DOCUMENT PASSAGE:
_____

The problem
We live in a time where everyone is talking at the same time. Information arrives in a constant flood, and most of it slides past us — not because it's bad, but because we have no frame for absorbing it. Identity, in that context, isn't vanity. It's a filter — a way of telling other people: this is where I'm coming from, this is the lens I see through, this is what to expect from me.
I noticed I cared deeply about a lot of things — interaction design, wellness, ecology, movement, mental health, the way systems quietly affect each other — and that without a clear way to present them, those interests just looked scattered. The work of personal-brand design, for me, started as a real question: how do I make my thinking digestible to someone who isn't already in my head?
The idea
Most designers treat their portfolio website and their social presence as two separate projects. A polished site over here. A scattered Instagram over there. Maybe a newsletter floating in a third direction. I decided to treat all three as one project, three touchpoints.
The website
The deep layer. Project work, thinking, the about page — designed to be read slowly.
The scroll layer. Posts shaped like website cards — quick to scan, designed to invite a click into the deeper work.
Substack
The reflection layer. Longer writing on design, ecology, movement, and the patterns that connect them.
The unifying design idea is the card. On the website, projects ARE cards you click into. On Instagram, posts look like cards from the website — same shape, same typographic logic, same colour. Someone scrolling my feed sees previews of work in the same format they'd see on the site itself. The leap between platforms stays gentle.
The system
Three typefaces, each doing different work, and a small palette that does the rest.
Display
Cactus Jack
Cactus Jack Alternate — for the hero on the homepage, the one moment where the brand sings.
Headings
Gaya
For section titles, project names, and the everyday voice of the brand — warm, considered, a little quiet.
Body
Atkinson
Atkinson Hyperlegible — chosen on purpose. A typeface designed for readability, including for people with low vision. The brand cares.
The palette is small on purpose: a warm cream as the base, a single gold as the brand accent, an Aegean blue for labels and metadata, and a deep near-black for body text. Restraint is the whole point. Anything more and the work itself can't breathe.
The verbal voice follows the same rule: warm, direct, no jargon. Written the way I'd actually talk about the work to someone I respected. No em-dash flourishes (a small personal allergy). No designer-speak when a plain word will do.

_____

DATASET ROWS:
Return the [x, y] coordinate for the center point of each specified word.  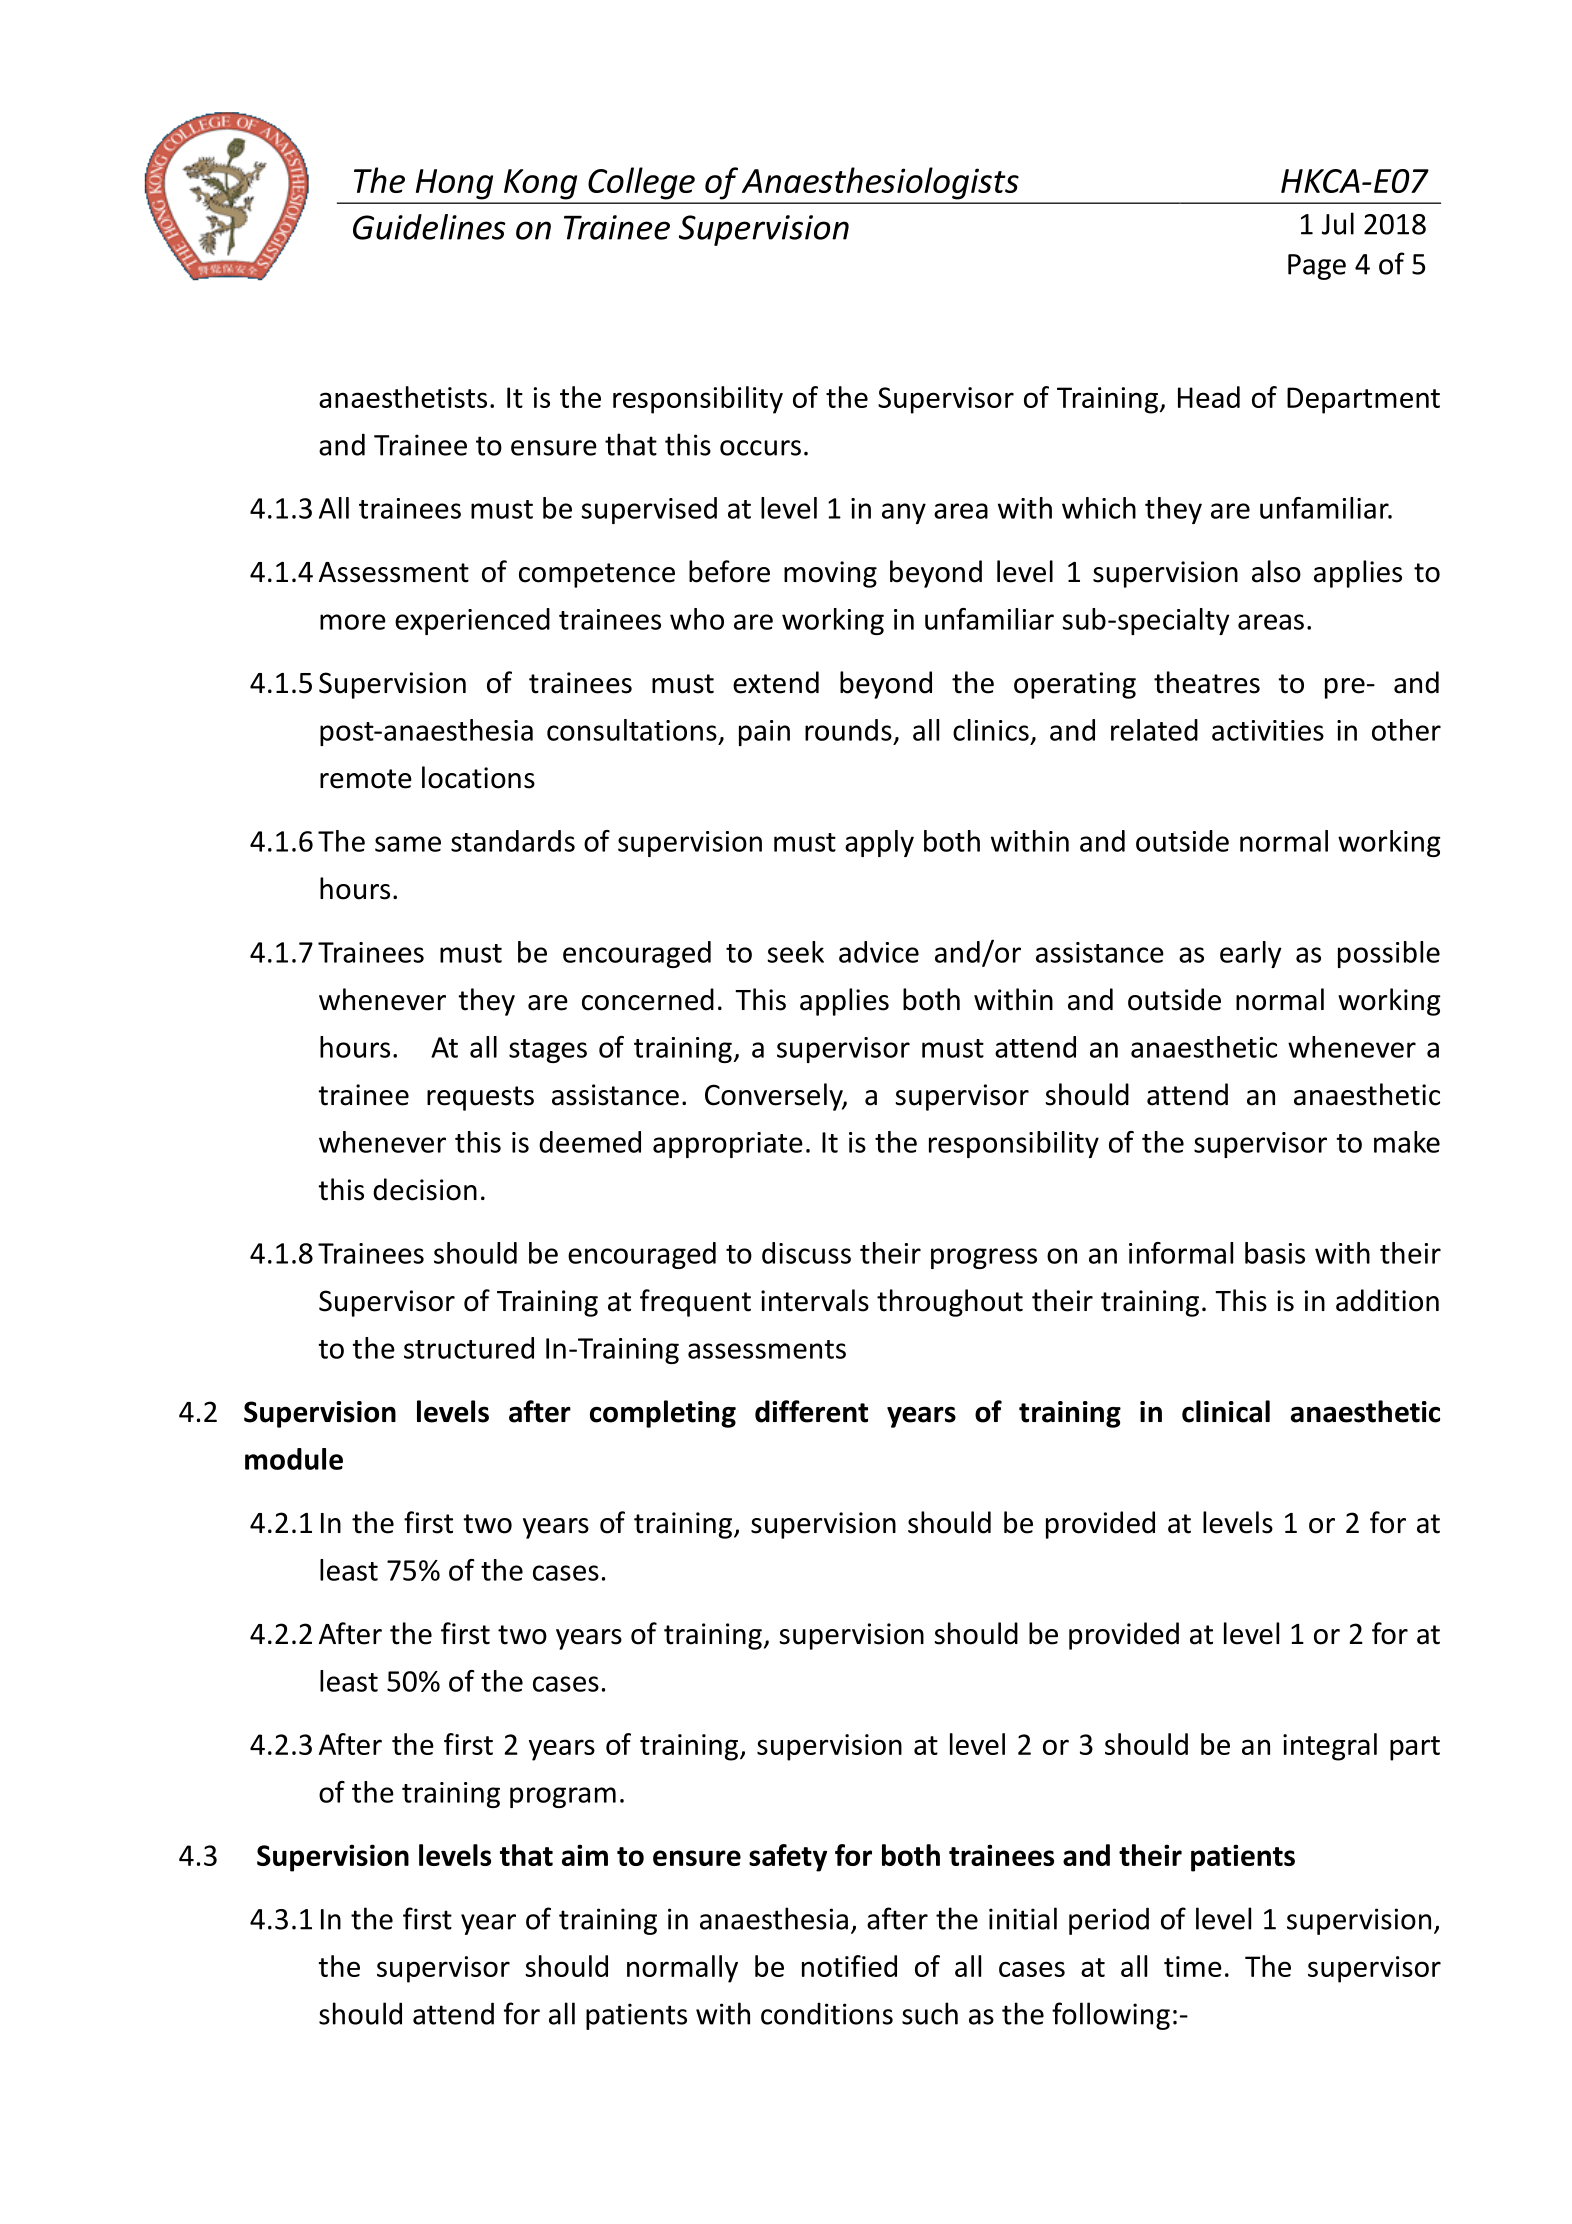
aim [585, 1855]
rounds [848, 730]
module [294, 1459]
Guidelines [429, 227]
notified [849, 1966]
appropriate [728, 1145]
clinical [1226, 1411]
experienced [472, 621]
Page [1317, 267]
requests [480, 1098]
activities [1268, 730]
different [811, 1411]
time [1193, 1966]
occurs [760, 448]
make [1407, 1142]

_____

TASK SET:
• 1. In the personal-brand text, which typeface is used for body text?
• 2. Switch "different" to "distinct" in the rows, starting at the row containing "requests [480, 1098]" and ending at the last row, and give those rows again with everything else unchanged.
The personal-brand text and the rows are separate, unrelated material.

FINAL ANSWERS:
• 1. Atkinson Hyperlegible.

• 2.
requests [480, 1098]
activities [1268, 730]
distinct [811, 1411]
time [1193, 1966]
occurs [760, 448]
make [1407, 1142]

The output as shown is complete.